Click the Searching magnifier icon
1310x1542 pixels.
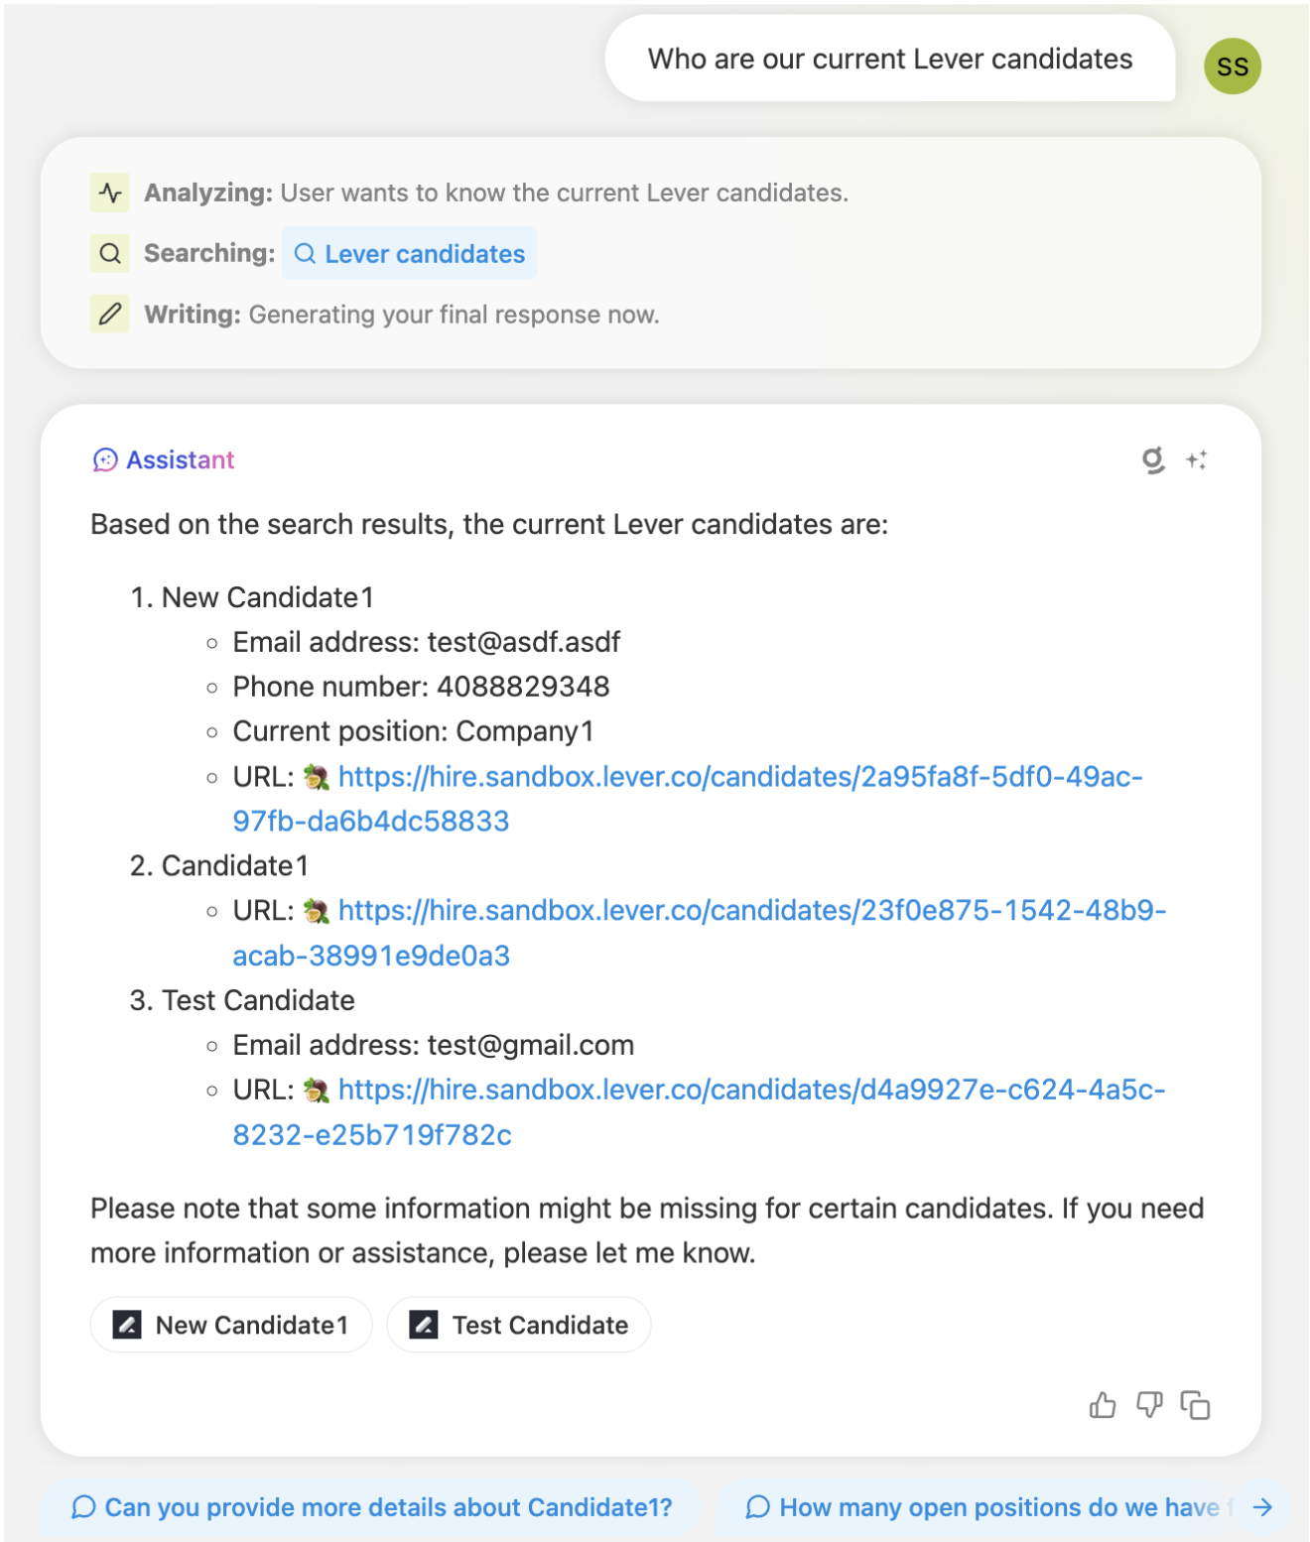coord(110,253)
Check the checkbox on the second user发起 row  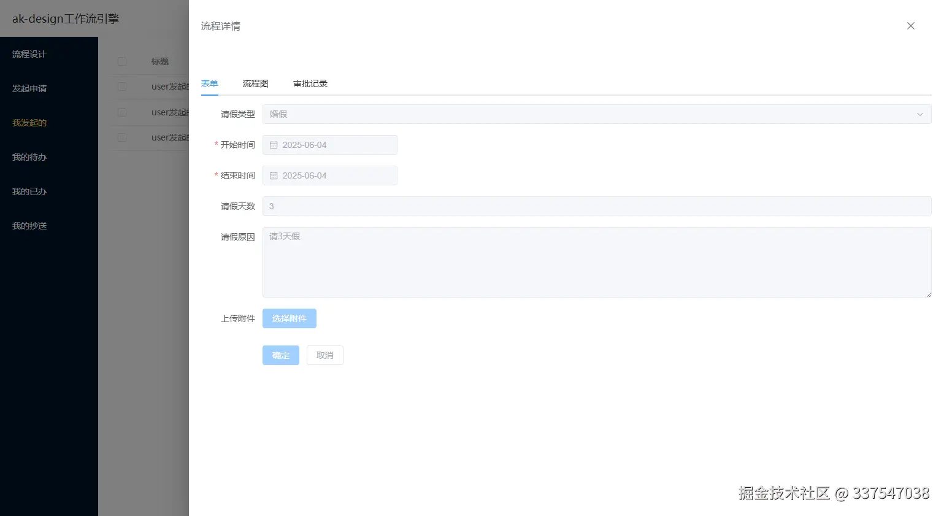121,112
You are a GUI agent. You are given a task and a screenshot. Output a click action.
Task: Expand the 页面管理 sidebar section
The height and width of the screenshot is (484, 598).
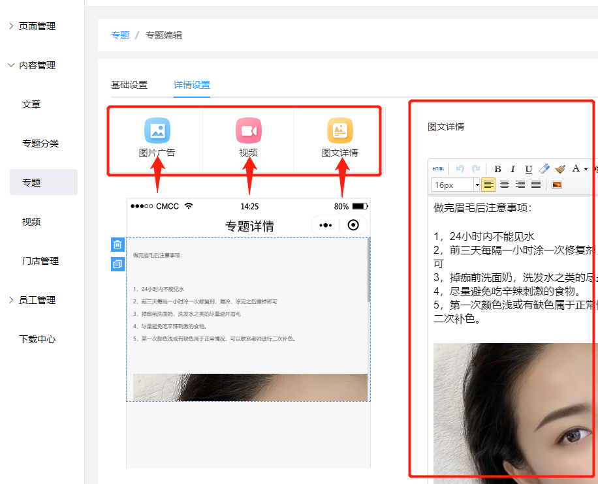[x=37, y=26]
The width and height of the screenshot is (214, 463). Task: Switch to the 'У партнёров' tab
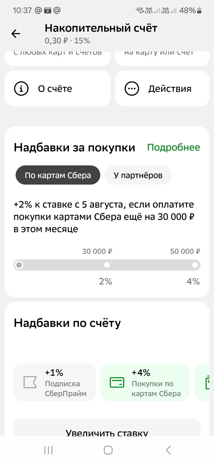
-------
#### Exercise:
All lines above between the line that contains "The height and" and the last line of the entries, both included, must be transcribed exactly. No pictures are to appear.

#### Solution for this exercise:
The height and width of the screenshot is (484, 598).
[x=37, y=26]
The width and height of the screenshot is (214, 463). Task: Switch to the 'У партнёров' tab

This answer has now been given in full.